Table 6 Multivariate analysis of hematological co-variates associated with in-hospital death of patients with COVID-19.

Discussion

Our data indicate two baseline co-variates (age and D-dimer) on admission and four dynamic co-variates (Δs of concentrations of CRP, LDH, fibrinogen, and platelets) correlate with an increased risk of death in almost 1500 hospitalized persons with COVID-19. In our dataset, we could not confirm other co-variates such as male sex [19], and comorbidities of atherosclerotic cardiovascular disease [20] and hypertension [21] that had been excluded from the present study.

Two admission co-variates correlated with risk of death: age and D-dimer concentration. Similar correlates are reported by others in COVID-19 [8, 19, 20, 22,23,24] and in two other coronavirus infections, severe acute respiratory syndrome (SARS) and Middle East respiratory syndrome [25, 26]. Age related immune deficiency may be the explanation of this association but is unproved [27]. High D-dimer concentration may result from the inflammation associated with COVID-19 and subsequent activation of coagulation [28]. Several potential risk factors during hospitalization, including disseminated intra-vascular coagulation, infection, dehydration, prolonged immobilization, mechanical ventilation, and central venous catheter use may further increase D-dimer concentrations [29, 30].

Four dynamic co-variates correlated with an increased risk of death including Δs of concentrations of CRP, LDH, fibrinogen, and platelets. Similar data are rarely reported in COVID-19-infection [7, 8, 31]. Higher admission LDH concentration was reported to be a risk factor for death by different studies [19, 23, 32]. However, we found the dynamics were more predictive. Han et al. report a dynamic decrease of CRP concentration in 17 subjects with COVID-19 who recovered [31]. There are few data on dynamics of fibrinogen concentration in persons with COVID-19. Tang et al. reported differences in dynamic fibrinogen between survivor and non-survivors, but this dynamic co-variate was not identified to be a risk factor for death [7]. Admission and dynamic platelets are not reported to correlate with risk of death in persons with COVID-19 [22, 33, 34].

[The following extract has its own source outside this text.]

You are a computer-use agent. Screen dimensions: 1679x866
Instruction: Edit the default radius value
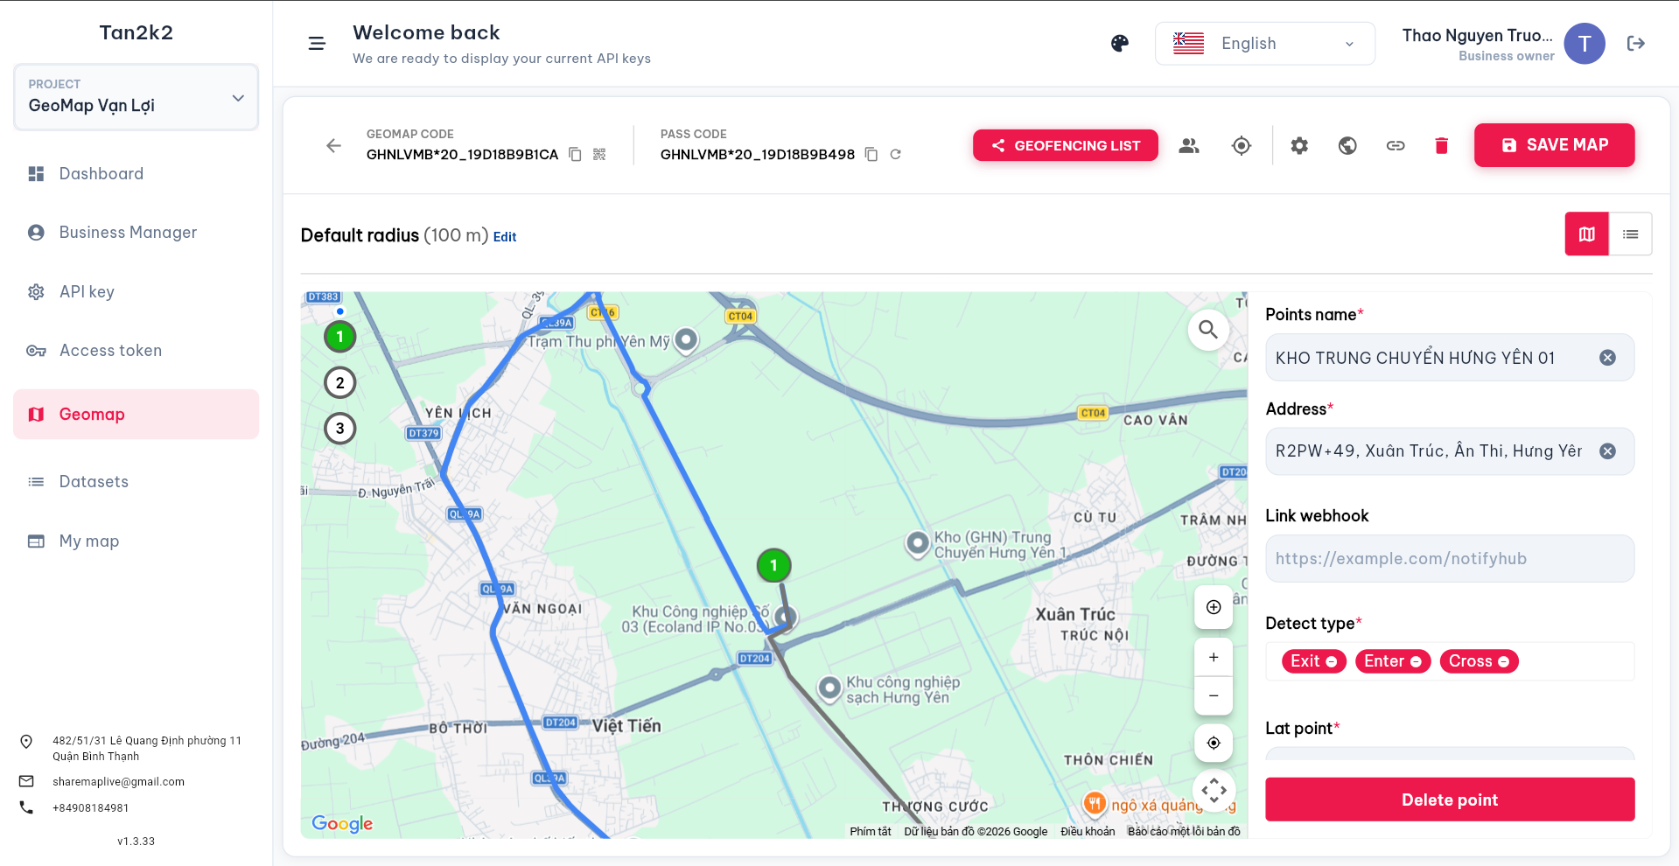tap(504, 236)
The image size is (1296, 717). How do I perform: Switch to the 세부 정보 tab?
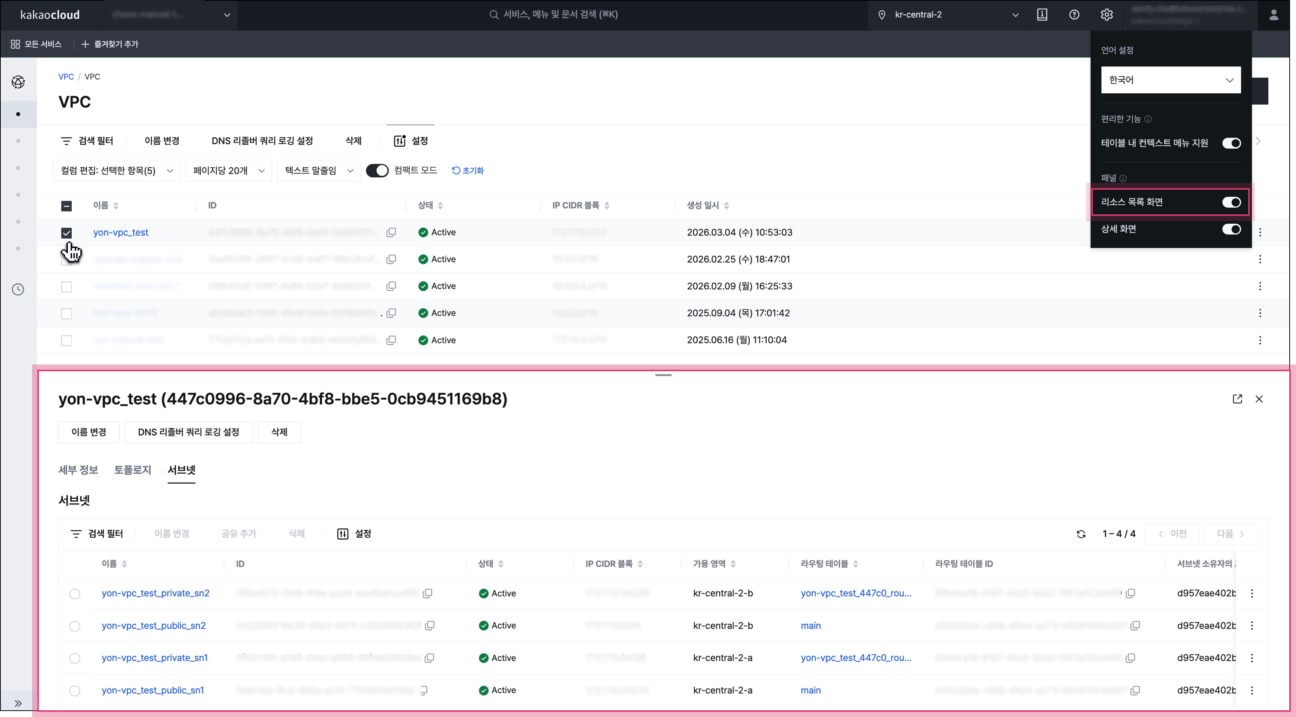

Our study has important limitations. It was retrospective and researchers were not blinded to the outcome when they analyzed the data. Also, we have no external validation cohort. Finally, we did not adjust for multiple comparisons. As such, our conclusions should be interpreted as exploratory and descriptive. Because subjects more likely to die have profound changes in several of these co-variates the correlations we report should not be assumed to be cause-and-effect.

In conclusion, we show admission hematological co-variates except D-dimer concentration are not associated with an increased risk of death in a large cohort of subjects with COVID-19. However, dynamic measurements of platelets, fibrinogen, CRP, and LDH correlate with risk of death. We await validation of our conclusions.